Да, действительно ебануться. Кажется, это будет нашим новым семейным девизом. «Да блядь» уже как-то приелось.
— А как же… — Я набрала в грудь побольше воздуха и наконец-то нашла в себе силы к ним повернуться лицом. — А как же Брелочек для ключей?
— Брелочек для ключей? — Удивленно переспрашивает Злата, теребя ремень своей сумки. Да, это реально ебануться как-то.
— Блондиночка с настолько короткой стрижкой, будто до сих пор не определилась с гендером. — Слова даются мне очень тяжело. Как и вера в происходящее. Да я и не особо хочу верить, если честно. Где-то в глубине души все еще тлеет надежда на то, что это все — какая-то нелепая ебаная шутка.
— А, Аня? А Аня у нас особенная. Никто не знает почему и как, но Аню он трахает лет с четырнадцати. Стабильно и регулярно. Она самая долгая. Первая, так сказать. Сука. — Сказано было с такой яростью, будто она задушила бы эту Аню голыми руками. Я, если быть честной, тоже.
— Я все равно не верю. Просто… Не могу!.. — Слова даются как-то обессиленно. И слышится все так, будто проигрывается очень плохая запись. А громче всего стучит мое собственное сердце.
Но вместо слов Злата, спустя пару секунд, протягивает мне телефон, на экране которого светится фото, где они с Ваней вместе. Голые. В его кровати. А информация в верхнем левом углу говорит о том, что сделано оно было вчера в шесть вечера.
Вчера в шесть блядских вечера, когда он не ответил на мой телефонный звонок, а потом сказал, что делал с младшей сестрой уроки!
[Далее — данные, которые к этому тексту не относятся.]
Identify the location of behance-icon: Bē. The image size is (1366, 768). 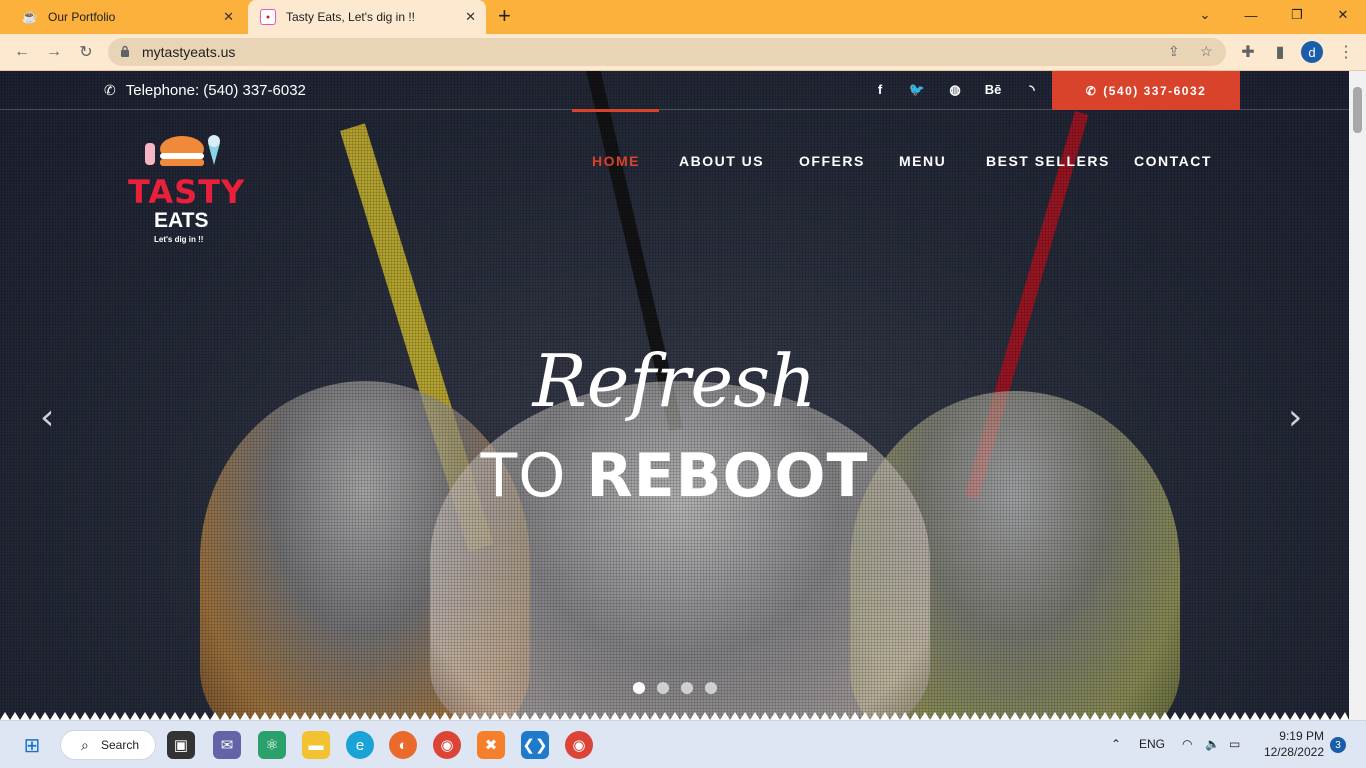
(993, 90).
— Да как, блядь, так? — Вместо глухой печали пришла ужасная досада и чувство какой-то непонятной истерики. Меня трясло и колотило, а злой энергии было столько, что я вскочила и начала размахивать руками, громко ругаясь, чем привлекала к нам слишком много внимания. — За что? Просто, блядь, за что? Один — ебаный псих, второй — ебаный мудень! Господи, я так перед тобой согрешила, что ты наказываешь меня именно так? Да я в прошлой жизни была, по меньшей мере, Гитлером, если сейчас у меня такие страдания! Я его убью! Я его разорву нахуй!
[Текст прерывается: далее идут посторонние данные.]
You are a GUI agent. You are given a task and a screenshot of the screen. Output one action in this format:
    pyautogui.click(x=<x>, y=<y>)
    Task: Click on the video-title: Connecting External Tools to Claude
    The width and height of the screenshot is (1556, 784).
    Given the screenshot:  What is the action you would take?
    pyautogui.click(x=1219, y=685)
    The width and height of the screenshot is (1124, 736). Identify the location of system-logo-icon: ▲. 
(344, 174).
— У-у, понятно, это надолго. — И Алина, совершенно не обращая внимания на то, как я беснуюсь прямо перед ними, принялась выспрашивать что-то у девушки, бережно взяв ее ладони в свои. По ней было видно, ей это нужно. А мне нужно было куда-то деть всю эту злость! Хотелось либо оставлять на себе синяки, либо физически качаться до потери сознания.
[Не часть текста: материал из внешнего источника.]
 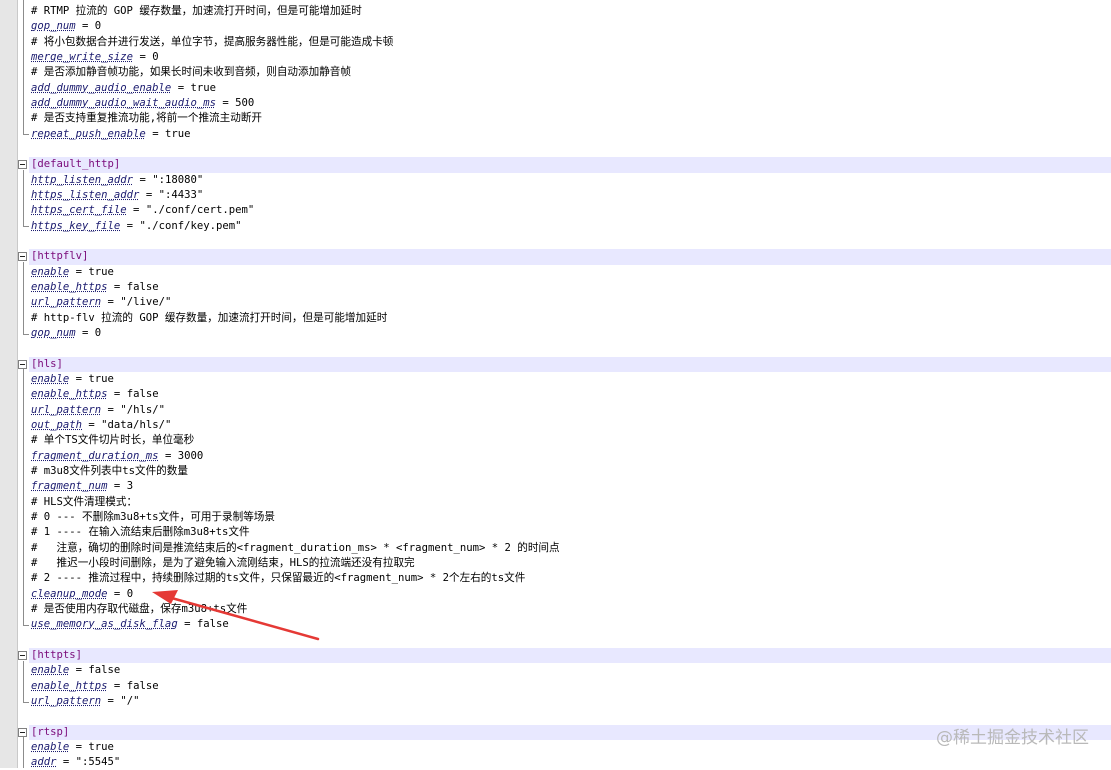 I want to click on config-key: https_key_file, so click(x=76, y=226). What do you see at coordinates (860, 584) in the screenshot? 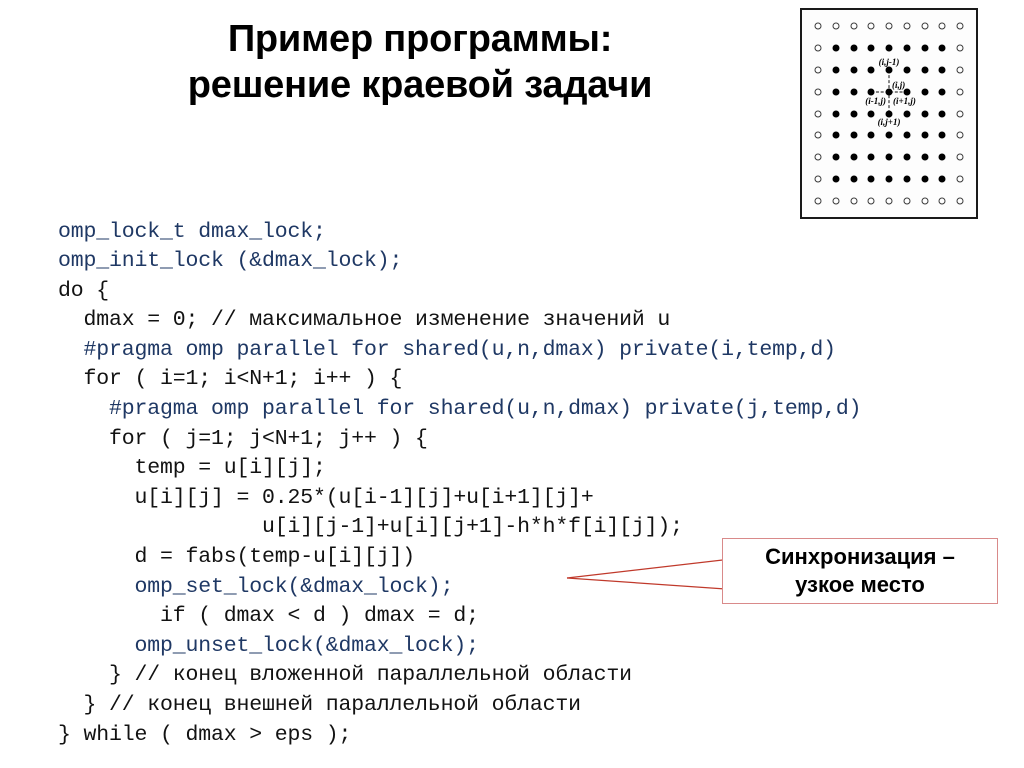
I see `callout-line-2: узкое место` at bounding box center [860, 584].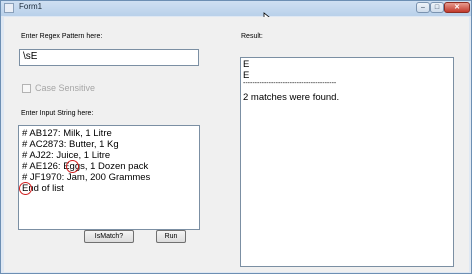  What do you see at coordinates (457, 8) in the screenshot?
I see `close-button: ✕` at bounding box center [457, 8].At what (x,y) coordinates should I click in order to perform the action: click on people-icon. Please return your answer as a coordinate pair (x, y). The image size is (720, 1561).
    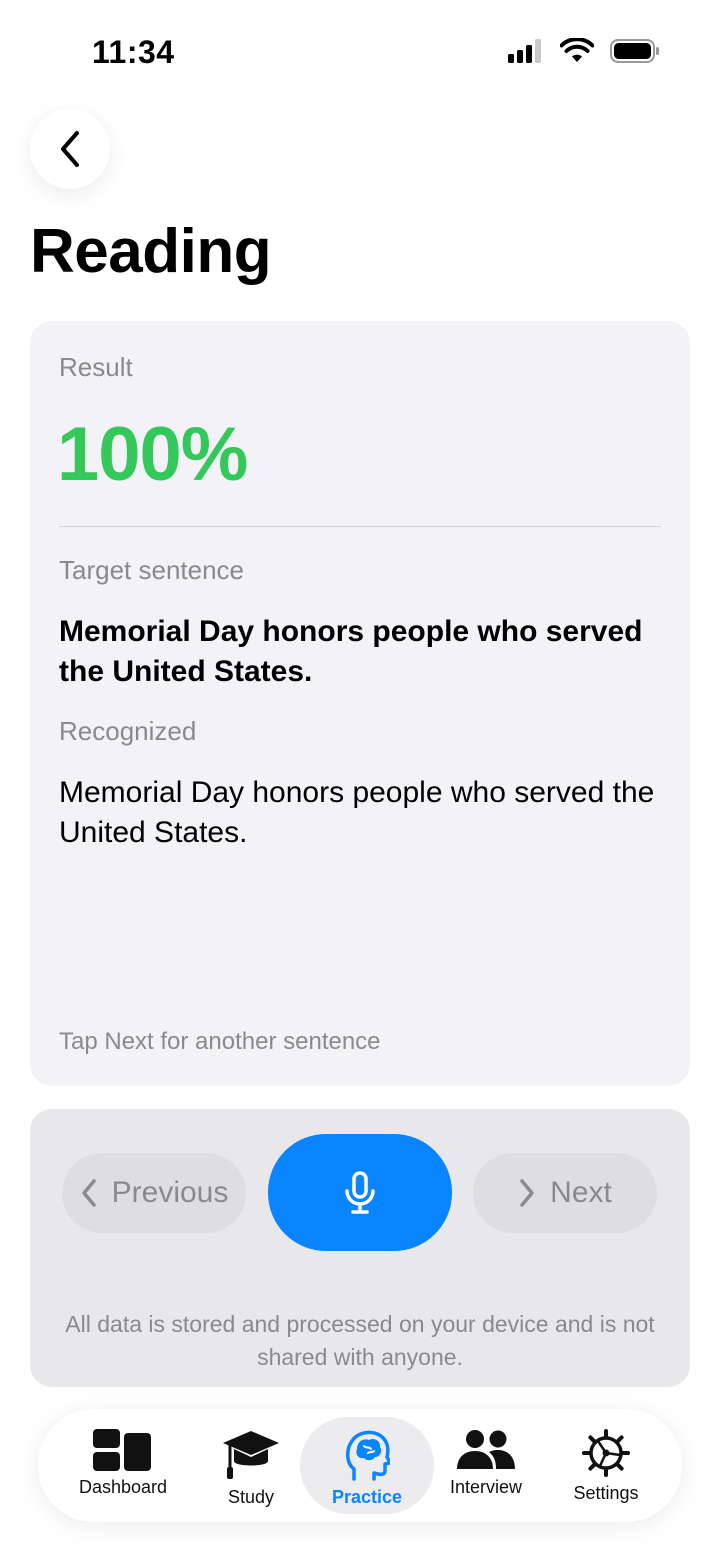
    Looking at the image, I should click on (486, 1450).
Но я просто сжала посильнее кулаки, начиная расхаживать из стороны в сторону и разъяренно орать и проклинать Соболева.
Да просто как он мог! Как он мог поступить так со мной! Как он мог так поступить с ней? Как?
— Да за что просто, блядь? — И я спрашиваю это у Златы. Спрашиваю так, будто она действительно знает ответ. Будто вот сейчас она развернет огромную диаграмму, где все будет наглядно: что, куда и почему. Но она этого не делает. Она обессиленно смотрит на меня, и на дне ее великолепных изумрудных глаз плескается такое адское горе, что тушит даже меня, и я будто сдуваюсь, как какой-то ебанный шарик, вмиг просто обессилев и опускаясь на корточки. — Щас бы сигаретку. Убила бы за сигаретку.
— И я даже не буду спрашивать, кто научил тебя курить, — тон Алины не предвещает ничего хорошего, и я бы даже шарахнулась от нее, потому что ну реально вдруг страшно стало, но старшенькая просто кидает в меня пачкой. Молча закуриваю, чувствуя, как начинает кружиться голова, и кислородное голодание окончательно добивает. — А почему ты до сих пор с ним?